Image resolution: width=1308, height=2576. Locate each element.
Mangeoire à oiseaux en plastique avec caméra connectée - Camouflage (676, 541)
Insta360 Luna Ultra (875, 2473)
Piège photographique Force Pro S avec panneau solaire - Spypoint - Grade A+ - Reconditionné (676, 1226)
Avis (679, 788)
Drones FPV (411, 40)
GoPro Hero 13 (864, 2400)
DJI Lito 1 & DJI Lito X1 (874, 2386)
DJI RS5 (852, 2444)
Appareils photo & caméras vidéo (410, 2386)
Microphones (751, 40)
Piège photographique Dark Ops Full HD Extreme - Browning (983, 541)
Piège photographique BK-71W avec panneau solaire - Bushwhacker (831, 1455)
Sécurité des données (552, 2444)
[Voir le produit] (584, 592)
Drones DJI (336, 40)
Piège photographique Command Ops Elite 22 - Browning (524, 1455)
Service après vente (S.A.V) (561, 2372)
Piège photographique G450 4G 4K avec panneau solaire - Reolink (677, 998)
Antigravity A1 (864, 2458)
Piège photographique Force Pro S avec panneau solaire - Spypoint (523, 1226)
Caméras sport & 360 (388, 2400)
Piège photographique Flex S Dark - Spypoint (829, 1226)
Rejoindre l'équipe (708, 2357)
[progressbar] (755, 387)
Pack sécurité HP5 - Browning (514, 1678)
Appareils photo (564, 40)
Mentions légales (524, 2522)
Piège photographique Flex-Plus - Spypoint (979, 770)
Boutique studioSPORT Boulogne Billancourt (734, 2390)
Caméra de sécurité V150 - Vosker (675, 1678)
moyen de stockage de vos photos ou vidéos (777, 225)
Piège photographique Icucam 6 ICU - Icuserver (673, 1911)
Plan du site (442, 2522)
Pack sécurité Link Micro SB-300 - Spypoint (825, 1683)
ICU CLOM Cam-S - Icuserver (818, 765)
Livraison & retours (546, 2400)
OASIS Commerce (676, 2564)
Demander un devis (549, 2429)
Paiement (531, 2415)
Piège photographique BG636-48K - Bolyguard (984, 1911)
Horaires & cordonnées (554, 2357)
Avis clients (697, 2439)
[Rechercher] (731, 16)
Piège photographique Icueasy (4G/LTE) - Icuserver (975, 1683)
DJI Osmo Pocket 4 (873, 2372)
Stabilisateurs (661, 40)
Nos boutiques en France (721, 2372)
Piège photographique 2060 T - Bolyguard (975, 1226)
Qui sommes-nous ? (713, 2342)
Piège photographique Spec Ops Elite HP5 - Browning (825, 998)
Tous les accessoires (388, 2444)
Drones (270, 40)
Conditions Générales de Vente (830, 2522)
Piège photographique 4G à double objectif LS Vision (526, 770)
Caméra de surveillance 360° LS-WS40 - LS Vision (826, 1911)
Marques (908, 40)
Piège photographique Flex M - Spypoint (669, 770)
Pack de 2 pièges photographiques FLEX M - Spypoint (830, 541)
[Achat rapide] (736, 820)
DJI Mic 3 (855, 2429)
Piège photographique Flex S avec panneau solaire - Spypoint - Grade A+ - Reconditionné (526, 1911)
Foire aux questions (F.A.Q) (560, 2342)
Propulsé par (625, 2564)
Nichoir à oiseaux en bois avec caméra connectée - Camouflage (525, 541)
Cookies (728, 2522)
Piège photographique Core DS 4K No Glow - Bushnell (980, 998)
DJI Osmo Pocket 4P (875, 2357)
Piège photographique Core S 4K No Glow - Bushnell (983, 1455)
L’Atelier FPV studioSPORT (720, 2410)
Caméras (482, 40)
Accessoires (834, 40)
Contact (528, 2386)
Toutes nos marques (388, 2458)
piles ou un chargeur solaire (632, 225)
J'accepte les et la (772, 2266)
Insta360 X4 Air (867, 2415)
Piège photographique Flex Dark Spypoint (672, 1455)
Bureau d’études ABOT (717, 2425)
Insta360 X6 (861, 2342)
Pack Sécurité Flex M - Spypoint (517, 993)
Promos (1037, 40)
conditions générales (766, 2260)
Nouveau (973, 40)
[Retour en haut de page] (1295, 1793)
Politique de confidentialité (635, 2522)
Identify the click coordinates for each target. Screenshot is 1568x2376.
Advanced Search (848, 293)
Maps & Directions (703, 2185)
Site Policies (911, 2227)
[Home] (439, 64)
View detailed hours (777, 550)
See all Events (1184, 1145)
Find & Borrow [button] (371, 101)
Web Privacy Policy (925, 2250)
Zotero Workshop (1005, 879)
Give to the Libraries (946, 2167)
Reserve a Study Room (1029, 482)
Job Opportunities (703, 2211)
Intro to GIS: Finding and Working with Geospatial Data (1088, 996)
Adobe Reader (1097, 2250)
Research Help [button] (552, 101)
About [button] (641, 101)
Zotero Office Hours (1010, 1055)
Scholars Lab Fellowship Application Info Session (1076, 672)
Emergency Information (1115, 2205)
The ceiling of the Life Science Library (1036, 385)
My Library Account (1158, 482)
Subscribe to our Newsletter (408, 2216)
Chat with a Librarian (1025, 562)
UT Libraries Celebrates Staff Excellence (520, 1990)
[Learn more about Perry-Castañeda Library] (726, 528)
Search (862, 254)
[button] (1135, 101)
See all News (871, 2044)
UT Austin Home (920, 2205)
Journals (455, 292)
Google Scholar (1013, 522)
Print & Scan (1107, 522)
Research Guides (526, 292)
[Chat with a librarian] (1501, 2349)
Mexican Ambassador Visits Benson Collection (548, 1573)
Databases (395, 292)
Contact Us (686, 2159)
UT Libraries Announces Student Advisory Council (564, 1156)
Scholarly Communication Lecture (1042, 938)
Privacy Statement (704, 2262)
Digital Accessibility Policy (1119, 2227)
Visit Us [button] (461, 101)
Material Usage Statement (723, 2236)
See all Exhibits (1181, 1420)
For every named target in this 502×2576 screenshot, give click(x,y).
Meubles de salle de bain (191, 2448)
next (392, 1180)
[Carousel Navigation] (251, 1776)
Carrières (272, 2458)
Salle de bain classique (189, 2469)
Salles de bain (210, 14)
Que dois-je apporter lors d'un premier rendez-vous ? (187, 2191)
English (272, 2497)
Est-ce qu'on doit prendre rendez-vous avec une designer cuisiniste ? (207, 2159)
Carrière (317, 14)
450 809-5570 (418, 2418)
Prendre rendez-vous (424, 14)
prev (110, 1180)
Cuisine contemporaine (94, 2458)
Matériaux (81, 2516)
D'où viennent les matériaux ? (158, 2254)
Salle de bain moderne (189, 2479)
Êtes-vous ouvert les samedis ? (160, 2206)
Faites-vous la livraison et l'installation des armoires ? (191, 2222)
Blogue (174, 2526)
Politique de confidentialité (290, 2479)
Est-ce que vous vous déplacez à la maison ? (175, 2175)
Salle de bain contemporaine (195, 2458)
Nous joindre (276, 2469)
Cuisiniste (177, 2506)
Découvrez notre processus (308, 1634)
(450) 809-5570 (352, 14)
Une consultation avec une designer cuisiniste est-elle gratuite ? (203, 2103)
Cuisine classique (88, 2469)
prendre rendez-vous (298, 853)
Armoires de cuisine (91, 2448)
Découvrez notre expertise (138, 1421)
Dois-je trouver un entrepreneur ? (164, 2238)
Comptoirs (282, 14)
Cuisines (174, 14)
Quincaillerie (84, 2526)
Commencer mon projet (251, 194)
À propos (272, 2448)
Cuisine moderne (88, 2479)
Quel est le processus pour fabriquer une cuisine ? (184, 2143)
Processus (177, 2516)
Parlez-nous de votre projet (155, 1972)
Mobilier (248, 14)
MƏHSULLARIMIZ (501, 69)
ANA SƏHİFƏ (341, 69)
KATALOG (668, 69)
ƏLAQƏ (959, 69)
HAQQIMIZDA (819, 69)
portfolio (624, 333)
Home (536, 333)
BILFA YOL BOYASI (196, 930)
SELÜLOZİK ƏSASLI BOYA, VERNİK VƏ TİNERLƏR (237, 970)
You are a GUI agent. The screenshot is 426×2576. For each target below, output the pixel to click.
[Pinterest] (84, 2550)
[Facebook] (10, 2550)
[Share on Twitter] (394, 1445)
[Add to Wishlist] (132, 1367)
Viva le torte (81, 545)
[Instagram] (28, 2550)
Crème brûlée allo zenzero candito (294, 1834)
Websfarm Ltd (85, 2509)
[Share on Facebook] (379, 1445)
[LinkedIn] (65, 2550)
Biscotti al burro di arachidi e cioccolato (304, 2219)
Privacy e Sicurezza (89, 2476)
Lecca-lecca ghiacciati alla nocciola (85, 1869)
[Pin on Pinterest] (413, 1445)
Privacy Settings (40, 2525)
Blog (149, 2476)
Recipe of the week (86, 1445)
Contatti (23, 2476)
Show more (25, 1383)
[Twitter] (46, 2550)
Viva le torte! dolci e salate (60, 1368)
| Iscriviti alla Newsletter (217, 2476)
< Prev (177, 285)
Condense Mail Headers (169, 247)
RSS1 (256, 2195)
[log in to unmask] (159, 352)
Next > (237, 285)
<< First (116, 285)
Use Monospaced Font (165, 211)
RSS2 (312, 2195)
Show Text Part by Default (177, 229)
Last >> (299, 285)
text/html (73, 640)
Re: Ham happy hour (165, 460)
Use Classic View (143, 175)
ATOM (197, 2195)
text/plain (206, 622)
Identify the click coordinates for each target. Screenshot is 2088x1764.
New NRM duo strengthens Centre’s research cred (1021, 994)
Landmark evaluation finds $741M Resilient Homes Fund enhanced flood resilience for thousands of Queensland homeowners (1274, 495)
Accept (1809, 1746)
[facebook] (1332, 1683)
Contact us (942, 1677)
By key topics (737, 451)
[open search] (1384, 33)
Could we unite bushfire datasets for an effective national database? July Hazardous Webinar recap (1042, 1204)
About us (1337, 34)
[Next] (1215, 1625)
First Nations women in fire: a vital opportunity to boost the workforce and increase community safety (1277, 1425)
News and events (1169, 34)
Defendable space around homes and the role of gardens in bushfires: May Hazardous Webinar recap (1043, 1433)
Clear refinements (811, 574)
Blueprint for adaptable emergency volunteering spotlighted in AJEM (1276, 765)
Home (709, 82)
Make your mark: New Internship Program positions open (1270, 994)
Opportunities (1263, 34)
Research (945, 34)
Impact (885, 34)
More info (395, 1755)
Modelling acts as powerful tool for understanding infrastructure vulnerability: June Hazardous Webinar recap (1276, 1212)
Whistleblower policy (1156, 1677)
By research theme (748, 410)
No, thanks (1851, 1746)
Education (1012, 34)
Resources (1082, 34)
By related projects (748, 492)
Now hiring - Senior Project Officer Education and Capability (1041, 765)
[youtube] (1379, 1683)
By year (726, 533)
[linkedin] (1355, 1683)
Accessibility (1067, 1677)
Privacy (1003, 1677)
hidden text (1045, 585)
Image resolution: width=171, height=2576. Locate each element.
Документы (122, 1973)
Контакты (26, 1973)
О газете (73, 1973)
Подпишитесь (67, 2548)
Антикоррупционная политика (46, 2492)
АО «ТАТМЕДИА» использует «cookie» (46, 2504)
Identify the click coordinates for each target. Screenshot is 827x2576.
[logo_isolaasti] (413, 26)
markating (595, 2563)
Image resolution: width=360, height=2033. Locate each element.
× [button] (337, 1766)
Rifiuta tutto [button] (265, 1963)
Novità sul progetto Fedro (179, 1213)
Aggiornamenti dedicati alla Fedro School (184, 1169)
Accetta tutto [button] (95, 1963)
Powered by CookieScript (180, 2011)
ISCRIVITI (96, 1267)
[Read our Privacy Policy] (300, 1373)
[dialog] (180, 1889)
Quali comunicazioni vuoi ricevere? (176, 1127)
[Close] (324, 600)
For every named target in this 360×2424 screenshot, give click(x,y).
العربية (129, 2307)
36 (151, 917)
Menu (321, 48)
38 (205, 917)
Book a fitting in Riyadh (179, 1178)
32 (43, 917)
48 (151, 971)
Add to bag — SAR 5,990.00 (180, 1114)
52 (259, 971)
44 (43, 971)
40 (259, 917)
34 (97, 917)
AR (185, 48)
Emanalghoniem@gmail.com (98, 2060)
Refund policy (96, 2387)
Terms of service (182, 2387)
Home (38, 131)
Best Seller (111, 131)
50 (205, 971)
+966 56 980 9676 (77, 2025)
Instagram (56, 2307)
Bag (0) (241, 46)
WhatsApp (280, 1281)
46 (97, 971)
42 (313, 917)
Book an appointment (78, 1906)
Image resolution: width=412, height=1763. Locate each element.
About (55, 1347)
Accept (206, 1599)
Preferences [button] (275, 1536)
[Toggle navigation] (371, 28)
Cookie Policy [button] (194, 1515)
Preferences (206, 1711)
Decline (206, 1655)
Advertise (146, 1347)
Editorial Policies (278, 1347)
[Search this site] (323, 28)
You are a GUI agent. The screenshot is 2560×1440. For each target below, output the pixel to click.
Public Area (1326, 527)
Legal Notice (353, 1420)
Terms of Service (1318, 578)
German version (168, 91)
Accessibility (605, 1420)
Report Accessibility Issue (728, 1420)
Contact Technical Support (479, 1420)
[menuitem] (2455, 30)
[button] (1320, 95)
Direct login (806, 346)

* * * *

* _Prompt_
All lines from the opening of the material through the line that contains "Microphones (751, 40)" are to be printed exactly, with no others.

* _Finished exercise_
Image resolution: width=1308, height=2576. Locate each element.
Mangeoire à oiseaux en plastique avec caméra connectée - Camouflage (676, 541)
Insta360 Luna Ultra (875, 2473)
Piège photographique Force Pro S avec panneau solaire - Spypoint - Grade A+ - Reconditionné (676, 1226)
Avis (679, 788)
Drones FPV (411, 40)
GoPro Hero 13 (864, 2400)
DJI Lito 1 & DJI Lito X1 (874, 2386)
DJI RS5 (852, 2444)
Appareils photo & caméras vidéo (410, 2386)
Microphones (751, 40)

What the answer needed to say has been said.